The Soviet Union wasn't so closed - it wasn't North Korea. It was a practical system. People were creative and industrious, so if they wanted to see Western TV programs, they would invent a way to do so. It's strange in a way. There was an official truth, and there was daily life.
It was life under the Soviet system - we were struggling with every big problem. Publicly, my parents had to queue up to buy food, but were able to live secret lives in their private rooms. With the TV set in the living room, we were able to see Western pop culture -a different reality from what we were living. For me, it was like two different universes existed at the same time, and we got used to being in these parallel universes.

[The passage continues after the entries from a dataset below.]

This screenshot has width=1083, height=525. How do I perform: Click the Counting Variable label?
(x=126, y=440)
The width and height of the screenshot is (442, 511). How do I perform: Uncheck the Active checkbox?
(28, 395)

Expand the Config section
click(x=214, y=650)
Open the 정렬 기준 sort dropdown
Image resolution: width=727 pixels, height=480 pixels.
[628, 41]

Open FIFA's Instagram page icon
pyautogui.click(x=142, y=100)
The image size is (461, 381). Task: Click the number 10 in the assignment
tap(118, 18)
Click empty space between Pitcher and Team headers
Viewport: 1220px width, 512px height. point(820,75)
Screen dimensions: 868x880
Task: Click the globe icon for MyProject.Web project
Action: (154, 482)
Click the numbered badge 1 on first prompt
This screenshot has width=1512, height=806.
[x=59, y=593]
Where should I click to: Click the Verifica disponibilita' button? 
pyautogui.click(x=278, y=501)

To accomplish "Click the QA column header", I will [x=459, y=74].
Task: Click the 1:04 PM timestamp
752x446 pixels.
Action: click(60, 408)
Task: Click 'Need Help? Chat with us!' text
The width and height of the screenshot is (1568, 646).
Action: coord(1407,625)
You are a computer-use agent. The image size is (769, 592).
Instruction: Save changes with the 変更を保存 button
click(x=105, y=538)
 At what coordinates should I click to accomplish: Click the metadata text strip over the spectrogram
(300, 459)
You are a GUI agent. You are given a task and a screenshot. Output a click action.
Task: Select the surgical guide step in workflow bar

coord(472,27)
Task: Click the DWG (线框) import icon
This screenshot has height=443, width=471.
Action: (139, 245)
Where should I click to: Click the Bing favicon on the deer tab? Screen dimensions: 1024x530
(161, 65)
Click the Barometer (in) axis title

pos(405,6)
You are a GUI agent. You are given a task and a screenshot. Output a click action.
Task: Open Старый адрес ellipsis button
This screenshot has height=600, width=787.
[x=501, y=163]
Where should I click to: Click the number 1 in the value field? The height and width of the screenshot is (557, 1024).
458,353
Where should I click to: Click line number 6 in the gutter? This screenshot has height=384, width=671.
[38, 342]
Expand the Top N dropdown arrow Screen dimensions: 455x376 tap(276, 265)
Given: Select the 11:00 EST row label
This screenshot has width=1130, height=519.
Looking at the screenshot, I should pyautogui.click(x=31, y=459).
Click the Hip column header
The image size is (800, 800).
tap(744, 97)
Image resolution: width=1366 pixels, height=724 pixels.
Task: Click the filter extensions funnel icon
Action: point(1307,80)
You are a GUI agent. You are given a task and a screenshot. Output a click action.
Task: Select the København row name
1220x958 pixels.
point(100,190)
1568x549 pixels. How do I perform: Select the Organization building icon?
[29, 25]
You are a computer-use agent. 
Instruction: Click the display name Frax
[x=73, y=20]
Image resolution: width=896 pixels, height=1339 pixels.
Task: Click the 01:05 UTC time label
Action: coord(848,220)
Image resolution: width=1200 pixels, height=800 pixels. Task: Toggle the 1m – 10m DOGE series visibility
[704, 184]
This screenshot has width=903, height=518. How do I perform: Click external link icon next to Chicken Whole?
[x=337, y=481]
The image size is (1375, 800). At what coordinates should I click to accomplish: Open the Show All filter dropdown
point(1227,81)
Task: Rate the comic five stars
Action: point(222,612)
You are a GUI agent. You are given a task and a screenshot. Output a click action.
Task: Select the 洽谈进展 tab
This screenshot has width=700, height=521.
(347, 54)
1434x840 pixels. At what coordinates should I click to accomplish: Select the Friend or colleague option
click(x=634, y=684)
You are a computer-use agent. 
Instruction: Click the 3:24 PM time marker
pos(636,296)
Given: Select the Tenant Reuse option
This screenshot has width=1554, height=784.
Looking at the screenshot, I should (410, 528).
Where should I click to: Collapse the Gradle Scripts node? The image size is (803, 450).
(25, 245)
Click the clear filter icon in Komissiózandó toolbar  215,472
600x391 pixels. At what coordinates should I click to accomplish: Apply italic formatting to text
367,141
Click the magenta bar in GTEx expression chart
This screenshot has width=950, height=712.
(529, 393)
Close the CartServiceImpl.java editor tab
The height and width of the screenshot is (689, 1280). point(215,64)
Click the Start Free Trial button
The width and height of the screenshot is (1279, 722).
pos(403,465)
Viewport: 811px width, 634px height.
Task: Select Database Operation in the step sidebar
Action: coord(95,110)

In Northern Estonia, the Soviet authorities didn't have a recipe on how to fight against the popularity of Finnish TV. Audiences didn't want to watch hardcore Soviet propaganda.
In the mid-1980s, however, the Estonian TV programmers came up with a clever idea: they asked Moscow for millions of rubles to make propaganda in Estonia to fight the Finnish programs' popularity. They got millions from the government, but what they made was not propaganda at all! They simply made good, entertaining programs - no one in Estonia recognized them as propaganda, only Russia thought it was, so they got away with it. Of course, Russia provided their own propaganda programs, but Estonians knew to avoid them.
My childhood in the Soviet Union was not terrible, it was very joyful.
Life under the Soviet system was often funny, absurd really, especially for children.
Working under the Soviet system made you very paranoid - people were afraid of everything - and this paranoia is still in people's minds.